Excerpted text:
:::::

Several journalists accused Fox of appearing to give Sasha secondary importance to its US-based employees.

But Trey Yingst, a Fox News correspondent also in Ukraine, said the network had held back out of respect for her family. 

Yurash, the Ukrainian MP, confirmed this to Insider. "The family was in a state of disbelief about what happened," he said. "As soon as there was acceptance from the parents, there was a statement about Oleksandra."

Van Heerden said that fixers are often "really established and kind of amazing journalists in their own right."

But where they differ from the international reporters is that they are doing all this while their own country — their own lives — are being turned upside down, she said.

International reporters usually get to go home. But for someone like Sasha, "this is not a story that they can leave," she said. "This is their home."

A tireless creative force

To those who knew her, the attack robbed the world of a talented and determined woman who dreamed of more than reporting the destruction of her homeland.

She loved poetry, cinema, photography, and electronic music — which she shared by organizing the KRAI festival in Kyiv, and jam sessions in the city. 

Like other creatives, she gravitated naturally towards the hipster neighborhood of Podil, where Gontar recalled sharing drinks and jokes with her. 

One of her best friends, filmmaker Edwin Novak, said she was destined to push boundaries in documentary filmmaking. The opportunity to work with Fox was a big break towards that, he told Insider. 

"She wasn't just someone who just did a few projects and was kind of artsy and creative and all the rest, but she had a real ability to look further," he said.

Oleksandra "Sasha" Kuvshynova. Foto: Roman Chumak

Fox News senior field producer Yonat Frilin, who worked with Sasha during the invasion, said in a tribute published by the network that her journalistic instincts were indispensable to the network's reporting on the war. 

She was funny and creative, with "a dark sense of humor," Frilin said.

:::::

Entries supplied:
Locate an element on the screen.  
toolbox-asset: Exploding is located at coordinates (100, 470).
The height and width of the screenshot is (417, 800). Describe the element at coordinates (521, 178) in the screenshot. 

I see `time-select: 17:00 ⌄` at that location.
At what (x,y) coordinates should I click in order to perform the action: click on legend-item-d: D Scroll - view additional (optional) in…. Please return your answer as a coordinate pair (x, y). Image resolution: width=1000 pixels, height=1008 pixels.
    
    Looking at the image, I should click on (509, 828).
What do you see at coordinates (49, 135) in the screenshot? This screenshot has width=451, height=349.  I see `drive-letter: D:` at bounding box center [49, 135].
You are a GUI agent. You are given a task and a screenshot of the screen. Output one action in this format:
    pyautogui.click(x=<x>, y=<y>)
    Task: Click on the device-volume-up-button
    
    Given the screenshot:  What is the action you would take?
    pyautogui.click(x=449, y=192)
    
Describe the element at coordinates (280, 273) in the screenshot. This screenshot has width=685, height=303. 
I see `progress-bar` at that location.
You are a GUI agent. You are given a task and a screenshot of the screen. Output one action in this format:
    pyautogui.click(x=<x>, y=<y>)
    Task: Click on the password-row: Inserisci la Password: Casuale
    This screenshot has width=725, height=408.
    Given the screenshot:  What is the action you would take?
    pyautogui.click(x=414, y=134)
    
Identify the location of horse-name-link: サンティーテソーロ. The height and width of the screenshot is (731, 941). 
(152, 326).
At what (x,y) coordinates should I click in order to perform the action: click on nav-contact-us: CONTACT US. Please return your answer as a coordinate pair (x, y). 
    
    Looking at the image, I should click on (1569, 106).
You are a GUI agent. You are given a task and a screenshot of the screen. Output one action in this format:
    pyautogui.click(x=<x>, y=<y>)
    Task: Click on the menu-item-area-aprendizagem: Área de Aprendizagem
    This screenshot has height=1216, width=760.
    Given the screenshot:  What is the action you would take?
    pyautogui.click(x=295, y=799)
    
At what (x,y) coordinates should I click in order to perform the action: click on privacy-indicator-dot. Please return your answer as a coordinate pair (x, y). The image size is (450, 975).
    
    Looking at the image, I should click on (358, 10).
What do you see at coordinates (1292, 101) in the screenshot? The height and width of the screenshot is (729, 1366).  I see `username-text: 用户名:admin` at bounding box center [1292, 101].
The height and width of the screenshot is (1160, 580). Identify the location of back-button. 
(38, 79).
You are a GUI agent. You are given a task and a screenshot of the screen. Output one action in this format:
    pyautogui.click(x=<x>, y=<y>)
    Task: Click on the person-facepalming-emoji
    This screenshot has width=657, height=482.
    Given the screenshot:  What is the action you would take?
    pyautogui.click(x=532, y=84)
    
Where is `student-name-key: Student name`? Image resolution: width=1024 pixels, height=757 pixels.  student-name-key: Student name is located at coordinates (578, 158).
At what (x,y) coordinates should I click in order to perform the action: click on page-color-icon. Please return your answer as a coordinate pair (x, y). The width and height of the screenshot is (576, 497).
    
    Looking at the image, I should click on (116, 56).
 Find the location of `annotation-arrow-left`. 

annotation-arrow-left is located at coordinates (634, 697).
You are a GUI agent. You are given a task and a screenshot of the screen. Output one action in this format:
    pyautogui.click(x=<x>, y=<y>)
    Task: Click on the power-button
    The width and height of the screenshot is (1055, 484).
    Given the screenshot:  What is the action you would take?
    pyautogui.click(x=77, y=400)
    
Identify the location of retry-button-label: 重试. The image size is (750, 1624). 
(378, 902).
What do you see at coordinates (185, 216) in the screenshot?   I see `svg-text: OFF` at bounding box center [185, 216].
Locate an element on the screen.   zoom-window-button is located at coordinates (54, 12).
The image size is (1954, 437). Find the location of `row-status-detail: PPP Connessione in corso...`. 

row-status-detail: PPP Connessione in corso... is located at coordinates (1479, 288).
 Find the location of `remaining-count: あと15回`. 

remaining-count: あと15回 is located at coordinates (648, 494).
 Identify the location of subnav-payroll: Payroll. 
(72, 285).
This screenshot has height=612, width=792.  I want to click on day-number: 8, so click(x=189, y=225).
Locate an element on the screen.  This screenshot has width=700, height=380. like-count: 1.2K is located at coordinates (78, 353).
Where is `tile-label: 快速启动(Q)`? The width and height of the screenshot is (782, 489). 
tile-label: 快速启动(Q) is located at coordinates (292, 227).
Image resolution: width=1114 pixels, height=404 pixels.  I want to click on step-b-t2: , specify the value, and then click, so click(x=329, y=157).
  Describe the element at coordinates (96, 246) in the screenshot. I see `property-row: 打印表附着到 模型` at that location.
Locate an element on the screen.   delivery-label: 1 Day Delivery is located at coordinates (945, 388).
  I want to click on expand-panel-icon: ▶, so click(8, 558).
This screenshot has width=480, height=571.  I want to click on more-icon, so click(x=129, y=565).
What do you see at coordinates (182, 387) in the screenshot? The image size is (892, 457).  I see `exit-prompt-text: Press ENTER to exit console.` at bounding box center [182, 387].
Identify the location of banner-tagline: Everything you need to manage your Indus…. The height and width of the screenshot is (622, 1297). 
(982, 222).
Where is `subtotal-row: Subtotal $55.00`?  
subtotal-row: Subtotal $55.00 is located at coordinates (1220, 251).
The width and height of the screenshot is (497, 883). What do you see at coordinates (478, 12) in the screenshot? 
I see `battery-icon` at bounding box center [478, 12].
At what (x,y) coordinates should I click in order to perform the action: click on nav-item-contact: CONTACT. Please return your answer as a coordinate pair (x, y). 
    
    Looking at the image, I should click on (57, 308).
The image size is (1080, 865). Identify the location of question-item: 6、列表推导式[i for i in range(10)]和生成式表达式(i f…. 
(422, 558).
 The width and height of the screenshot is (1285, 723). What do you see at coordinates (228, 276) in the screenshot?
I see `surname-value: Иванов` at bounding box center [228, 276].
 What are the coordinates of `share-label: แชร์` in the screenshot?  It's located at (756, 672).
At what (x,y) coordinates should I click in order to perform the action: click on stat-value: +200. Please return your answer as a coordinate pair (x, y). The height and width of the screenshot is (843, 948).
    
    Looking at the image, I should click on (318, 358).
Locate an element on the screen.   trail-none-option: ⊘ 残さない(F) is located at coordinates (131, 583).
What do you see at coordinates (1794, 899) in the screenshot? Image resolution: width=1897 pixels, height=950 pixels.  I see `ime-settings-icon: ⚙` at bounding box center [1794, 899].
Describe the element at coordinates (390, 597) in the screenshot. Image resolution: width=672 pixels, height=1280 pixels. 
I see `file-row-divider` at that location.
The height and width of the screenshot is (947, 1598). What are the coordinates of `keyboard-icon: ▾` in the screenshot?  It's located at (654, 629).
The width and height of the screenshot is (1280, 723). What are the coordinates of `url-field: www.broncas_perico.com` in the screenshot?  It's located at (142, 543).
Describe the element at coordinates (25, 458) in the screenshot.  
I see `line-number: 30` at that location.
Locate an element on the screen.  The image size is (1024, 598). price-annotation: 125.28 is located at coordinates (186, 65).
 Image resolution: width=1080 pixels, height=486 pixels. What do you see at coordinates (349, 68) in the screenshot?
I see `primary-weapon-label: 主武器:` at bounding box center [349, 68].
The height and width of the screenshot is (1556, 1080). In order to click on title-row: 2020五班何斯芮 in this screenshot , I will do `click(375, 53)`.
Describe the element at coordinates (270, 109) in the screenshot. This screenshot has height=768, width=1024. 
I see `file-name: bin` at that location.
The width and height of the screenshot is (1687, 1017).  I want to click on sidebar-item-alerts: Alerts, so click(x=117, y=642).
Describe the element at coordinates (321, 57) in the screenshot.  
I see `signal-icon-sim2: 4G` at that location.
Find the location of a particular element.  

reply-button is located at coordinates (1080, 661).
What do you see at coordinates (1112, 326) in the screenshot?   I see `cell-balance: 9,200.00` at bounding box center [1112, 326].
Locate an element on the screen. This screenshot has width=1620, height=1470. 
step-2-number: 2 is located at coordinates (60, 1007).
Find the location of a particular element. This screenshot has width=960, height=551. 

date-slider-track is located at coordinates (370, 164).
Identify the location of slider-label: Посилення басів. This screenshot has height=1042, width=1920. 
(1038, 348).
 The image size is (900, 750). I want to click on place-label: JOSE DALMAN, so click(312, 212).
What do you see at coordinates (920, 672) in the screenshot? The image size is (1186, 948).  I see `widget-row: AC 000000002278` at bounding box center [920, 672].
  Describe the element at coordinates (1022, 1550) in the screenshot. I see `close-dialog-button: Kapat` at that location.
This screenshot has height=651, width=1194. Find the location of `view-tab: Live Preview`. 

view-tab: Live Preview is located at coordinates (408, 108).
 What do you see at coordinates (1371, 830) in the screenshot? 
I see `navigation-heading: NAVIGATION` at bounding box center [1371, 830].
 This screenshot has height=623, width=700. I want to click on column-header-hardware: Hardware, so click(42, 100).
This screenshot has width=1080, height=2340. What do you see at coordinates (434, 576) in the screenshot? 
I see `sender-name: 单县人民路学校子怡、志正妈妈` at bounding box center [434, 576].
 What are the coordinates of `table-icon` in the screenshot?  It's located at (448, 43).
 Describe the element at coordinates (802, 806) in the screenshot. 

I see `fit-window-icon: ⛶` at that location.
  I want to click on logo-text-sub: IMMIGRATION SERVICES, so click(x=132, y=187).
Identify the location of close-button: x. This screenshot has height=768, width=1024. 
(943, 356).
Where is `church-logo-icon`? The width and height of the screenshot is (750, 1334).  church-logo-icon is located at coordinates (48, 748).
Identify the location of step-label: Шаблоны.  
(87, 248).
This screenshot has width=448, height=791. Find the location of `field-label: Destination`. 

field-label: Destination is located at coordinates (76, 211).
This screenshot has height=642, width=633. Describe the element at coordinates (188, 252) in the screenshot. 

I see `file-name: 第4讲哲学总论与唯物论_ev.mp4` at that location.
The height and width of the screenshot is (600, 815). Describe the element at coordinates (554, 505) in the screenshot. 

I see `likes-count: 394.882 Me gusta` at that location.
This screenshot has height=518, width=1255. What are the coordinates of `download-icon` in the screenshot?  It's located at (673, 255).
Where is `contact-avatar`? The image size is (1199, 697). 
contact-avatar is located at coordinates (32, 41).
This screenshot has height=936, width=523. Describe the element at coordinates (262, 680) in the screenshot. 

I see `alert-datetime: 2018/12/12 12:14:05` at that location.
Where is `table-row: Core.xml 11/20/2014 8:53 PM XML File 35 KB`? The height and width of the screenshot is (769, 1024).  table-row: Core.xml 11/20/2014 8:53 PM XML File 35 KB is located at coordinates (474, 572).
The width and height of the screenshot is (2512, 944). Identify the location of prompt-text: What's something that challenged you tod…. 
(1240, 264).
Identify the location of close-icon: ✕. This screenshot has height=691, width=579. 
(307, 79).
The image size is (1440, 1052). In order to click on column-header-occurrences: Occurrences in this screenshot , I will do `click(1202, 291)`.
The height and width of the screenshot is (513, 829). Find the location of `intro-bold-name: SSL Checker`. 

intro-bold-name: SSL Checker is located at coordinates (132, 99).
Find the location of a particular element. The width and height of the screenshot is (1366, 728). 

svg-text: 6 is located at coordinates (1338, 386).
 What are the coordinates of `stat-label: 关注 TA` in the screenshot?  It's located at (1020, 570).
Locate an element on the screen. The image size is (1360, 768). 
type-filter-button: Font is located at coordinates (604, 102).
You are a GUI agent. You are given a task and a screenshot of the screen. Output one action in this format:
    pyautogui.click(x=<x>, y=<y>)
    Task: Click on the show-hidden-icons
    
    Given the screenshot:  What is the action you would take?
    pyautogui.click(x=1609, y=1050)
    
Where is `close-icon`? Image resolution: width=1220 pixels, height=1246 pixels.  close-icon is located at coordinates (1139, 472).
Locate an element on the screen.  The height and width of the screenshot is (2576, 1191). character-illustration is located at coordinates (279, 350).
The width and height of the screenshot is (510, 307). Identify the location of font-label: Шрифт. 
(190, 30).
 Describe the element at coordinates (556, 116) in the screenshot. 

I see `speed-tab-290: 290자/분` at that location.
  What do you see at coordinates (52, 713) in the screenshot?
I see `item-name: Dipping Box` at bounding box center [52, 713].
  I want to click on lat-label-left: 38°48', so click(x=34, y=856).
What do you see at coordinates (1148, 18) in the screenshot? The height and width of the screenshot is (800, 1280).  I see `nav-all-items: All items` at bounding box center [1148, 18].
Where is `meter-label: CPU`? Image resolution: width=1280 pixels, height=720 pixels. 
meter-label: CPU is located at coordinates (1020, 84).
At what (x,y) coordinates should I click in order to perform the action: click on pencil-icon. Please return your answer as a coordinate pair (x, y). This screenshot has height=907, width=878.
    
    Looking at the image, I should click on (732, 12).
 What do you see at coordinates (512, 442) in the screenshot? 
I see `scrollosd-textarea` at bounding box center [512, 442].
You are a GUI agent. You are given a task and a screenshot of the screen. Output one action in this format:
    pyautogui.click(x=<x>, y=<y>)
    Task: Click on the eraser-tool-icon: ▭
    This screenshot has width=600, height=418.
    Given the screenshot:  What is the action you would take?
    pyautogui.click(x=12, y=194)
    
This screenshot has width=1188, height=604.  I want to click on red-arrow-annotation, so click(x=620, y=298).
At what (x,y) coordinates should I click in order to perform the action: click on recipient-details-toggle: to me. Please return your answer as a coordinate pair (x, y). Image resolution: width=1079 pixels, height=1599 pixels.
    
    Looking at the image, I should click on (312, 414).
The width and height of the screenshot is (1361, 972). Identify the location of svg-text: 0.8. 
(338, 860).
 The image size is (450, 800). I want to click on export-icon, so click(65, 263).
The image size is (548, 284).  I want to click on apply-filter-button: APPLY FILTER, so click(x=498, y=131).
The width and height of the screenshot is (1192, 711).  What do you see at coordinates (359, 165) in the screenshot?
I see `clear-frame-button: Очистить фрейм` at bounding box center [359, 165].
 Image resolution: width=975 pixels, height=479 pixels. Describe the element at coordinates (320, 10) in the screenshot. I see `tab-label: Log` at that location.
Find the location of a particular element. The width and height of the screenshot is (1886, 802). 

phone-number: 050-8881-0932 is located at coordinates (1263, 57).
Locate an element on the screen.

:::::

Exercise A: From the excerpt about Oleksandra "Sasha" Kuvshynova, reproduce word for word the stretch from "Van Heerden said" through "down, she said.".
Exercise B: According to the excerpt about Oleksandra "Sasha" Kuvshynova, what festival did she organize in Kyiv?

Your response A:
Van Heerden said that fixers are often "really established and kind of amazing journalists in their own right."

But where they differ from the international reporters is that they are doing all this while their own country — their own lives — are being turned upside down, she said.

Your response B: The KRAI festival.